Given instruction: Retype the rows between the line holding "I will coord(124,168)." and the line holding "click(13, 21)", inclusive, reproducing each one without any change.

Data supplied:
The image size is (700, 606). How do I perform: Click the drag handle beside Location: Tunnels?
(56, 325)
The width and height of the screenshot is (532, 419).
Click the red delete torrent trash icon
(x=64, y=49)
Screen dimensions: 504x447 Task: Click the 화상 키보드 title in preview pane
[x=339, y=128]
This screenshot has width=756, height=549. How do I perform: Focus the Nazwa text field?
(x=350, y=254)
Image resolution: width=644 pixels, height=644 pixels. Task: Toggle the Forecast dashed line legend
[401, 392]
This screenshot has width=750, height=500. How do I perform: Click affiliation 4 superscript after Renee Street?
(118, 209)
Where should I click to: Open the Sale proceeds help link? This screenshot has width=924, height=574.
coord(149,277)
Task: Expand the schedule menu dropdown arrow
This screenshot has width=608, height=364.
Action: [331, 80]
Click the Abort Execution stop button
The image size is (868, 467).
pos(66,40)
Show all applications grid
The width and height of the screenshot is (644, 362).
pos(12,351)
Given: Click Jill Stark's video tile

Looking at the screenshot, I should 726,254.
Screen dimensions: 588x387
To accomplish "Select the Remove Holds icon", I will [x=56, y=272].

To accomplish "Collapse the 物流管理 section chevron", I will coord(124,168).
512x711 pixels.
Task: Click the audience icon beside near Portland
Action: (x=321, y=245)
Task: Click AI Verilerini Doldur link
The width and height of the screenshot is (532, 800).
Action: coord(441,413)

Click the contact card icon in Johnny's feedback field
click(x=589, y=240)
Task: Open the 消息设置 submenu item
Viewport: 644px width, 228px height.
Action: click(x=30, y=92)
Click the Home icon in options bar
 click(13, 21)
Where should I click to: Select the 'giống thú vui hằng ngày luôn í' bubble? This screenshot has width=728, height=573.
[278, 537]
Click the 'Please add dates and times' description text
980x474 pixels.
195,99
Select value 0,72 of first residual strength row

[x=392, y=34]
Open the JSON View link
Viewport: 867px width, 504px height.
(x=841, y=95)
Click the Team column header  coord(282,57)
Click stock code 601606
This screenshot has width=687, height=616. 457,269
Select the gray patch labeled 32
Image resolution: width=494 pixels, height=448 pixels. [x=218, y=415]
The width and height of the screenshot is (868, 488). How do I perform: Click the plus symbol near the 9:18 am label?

Complete output:
To accomplish "Collapse the 物流管理 section chevron", I will coord(124,168).
512x711 pixels.
Task: Click the audience icon beside near Portland
Action: (x=321, y=245)
Task: Click AI Verilerini Doldur link
The width and height of the screenshot is (532, 800).
Action: coord(441,413)

Click the contact card icon in Johnny's feedback field
click(x=589, y=240)
Task: Open the 消息设置 submenu item
Viewport: 644px width, 228px height.
Action: click(x=30, y=92)
Click the Home icon in options bar
 click(13, 21)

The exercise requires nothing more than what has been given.